Texte fourni

= = =

Il y aura bientôt trente ans que tombait la dernière dictature du bloc soviétique. Le film se propose de revenir sur l’insurrection qui s’est déroulée en Roumanie entre le 16 et le 25 décembre 1989, et qui a provoqué la chute du régime Ceauşescu.

L’interrogation formulée dans la présentation du film est la suivante : avec ces trente années de recul, faut-il parler aujourd’hui d’une révolution populaire ou d’un coup d’État ? Et qui sont les responsables du millier de victimes de ces événements ?

Il ne manque pas, aujourd’hui, d’ouvrages d’historiens, de journalistes ou de témoins privilégiés qui ont tenté de faire la lumière sur ces événements. Mais tout concourt à ce qu’une bonne part des preuves recherchées aient disparu : les Archives de la Securitate ont, en partie, été détruites, d’autres documents ne sont pas encore accessibles et de nombreux acteurs ou témoins sont morts. Le film donne la parole à plusieurs témoins ou acteurs directs de ces événements et le commentaire relaye leurs propos en tentant de dégager quelques réponses à son questionnement.

Pourtant, c’est la confusion et l’ambiguïté qui ressortent de l’ensemble du film, qu’il serait trop rapide d’imputer à la période, elle-même confuse, qui y est évoquée. Et le moins qu’on puisse dire est que sa diffusion aurait mérité un débat critique qui, jusqu’ici, n’est apparu nulle part [1].

= = =

Entrées
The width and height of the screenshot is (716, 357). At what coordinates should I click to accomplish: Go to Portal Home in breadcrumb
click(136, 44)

= = =

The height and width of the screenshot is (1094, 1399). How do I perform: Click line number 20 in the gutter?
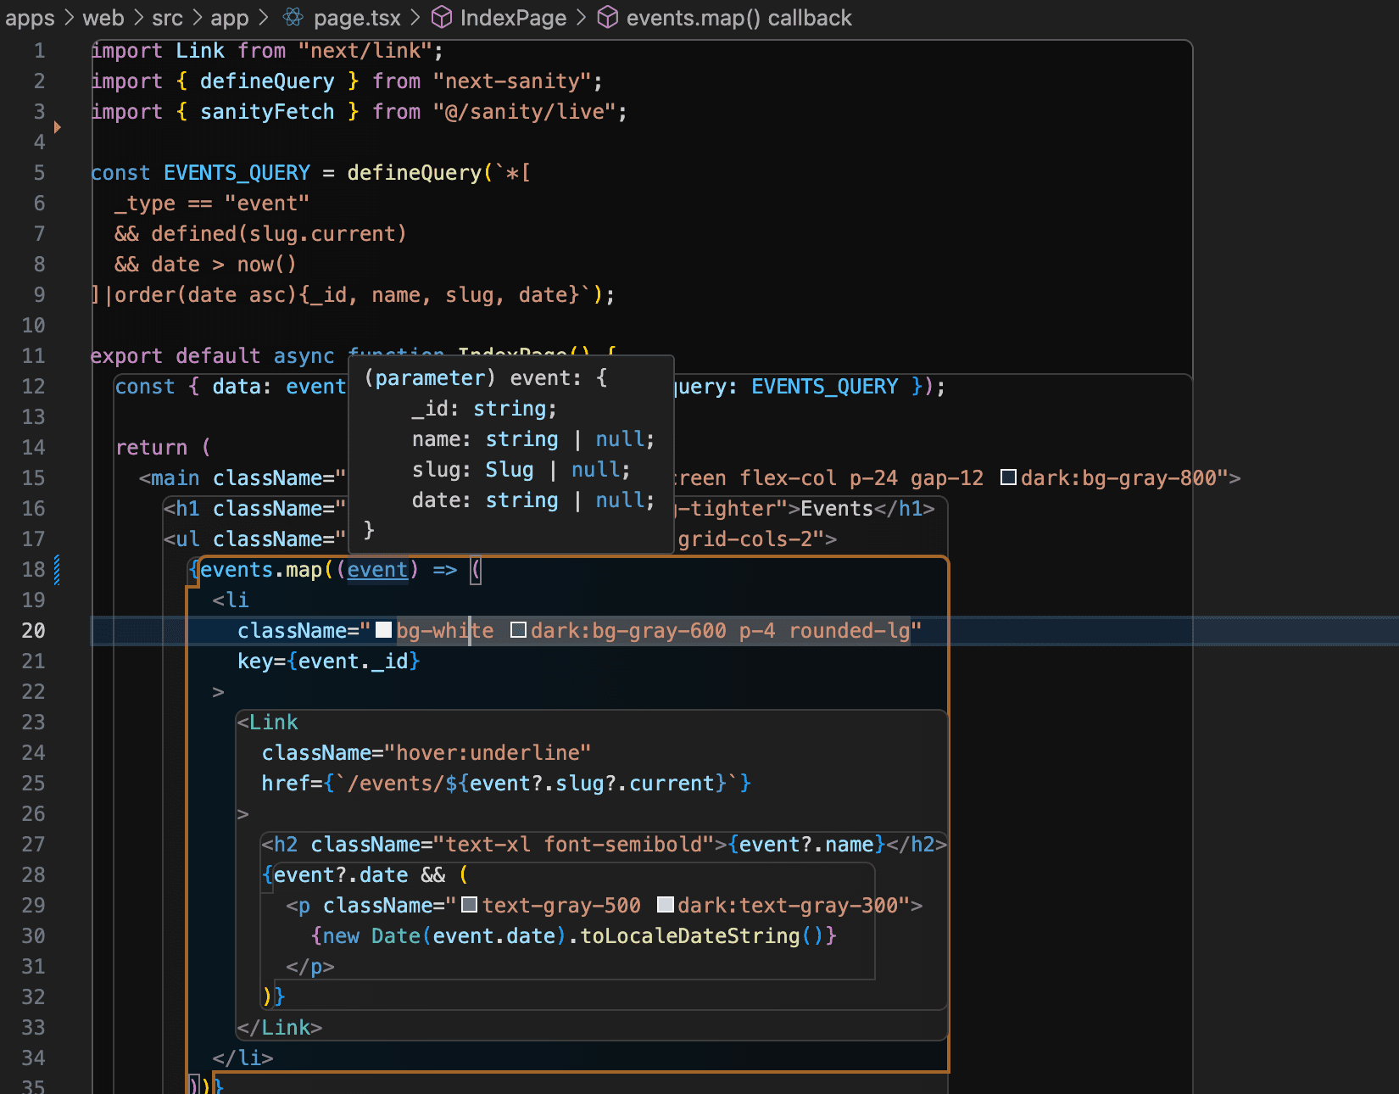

= = =

Consignes
1. Selon le texte sur le film consacré à la chute du régime Ceauşescu, entre quelles dates l'insurrection roumaine s'est-elle déroulée ?
2. Recopiez fidèlement, dans le texte sur le film consacré à la chute du régime Ceauşescu, tout ce qui va de « Il y aura bientôt » jusqu'à « du régime Ceauşescu. ».
3. Rédigez la suite du texte sur le film consacré à la chute du régime Ceauşescu, en partant de sa dernière phrase.

Réponses par consigne
1. Entre le 16 et le 25 décembre 1989.

2.
Il y aura bientôt trente ans que tombait la dernière dictature du bloc soviétique. Le film se propose de revenir sur l’insurrection qui s’est déroulée en Roumanie entre le 16 et le 25 décembre 1989, et qui a provoqué la chute du régime Ceauşescu.

3.
Pour ma part, bien que n’étant ni historienne, ni journaliste, je souhaiterais émettre les réserves suivantes.

Ma première critique concerne le choix de la période traitée. À première vue, celui-ci paraît légitime, puisqu’il s’agit de l’intervalle dans lequel se sont produits les soulèvements de Timişoara et de Bucarest bientôt suivis dans toute la Roumanie. Pourtant, ce choix apparaît beaucoup moins pertinent, si l’on considère que le film a pour but de faire mieux comprendre comment s’est fait ce renversement de la dictature. En effet, les événements qui se sont produits autour de Noël 1989 ne peuvent pas être analysés de manière correcte sans être mis en relation avec une autre séquence d’émeutes connues sous le nom de Mineriade, qui ont surgi quelques mois plus tard à Bucarest entre le 13 et le 15 juin 1990.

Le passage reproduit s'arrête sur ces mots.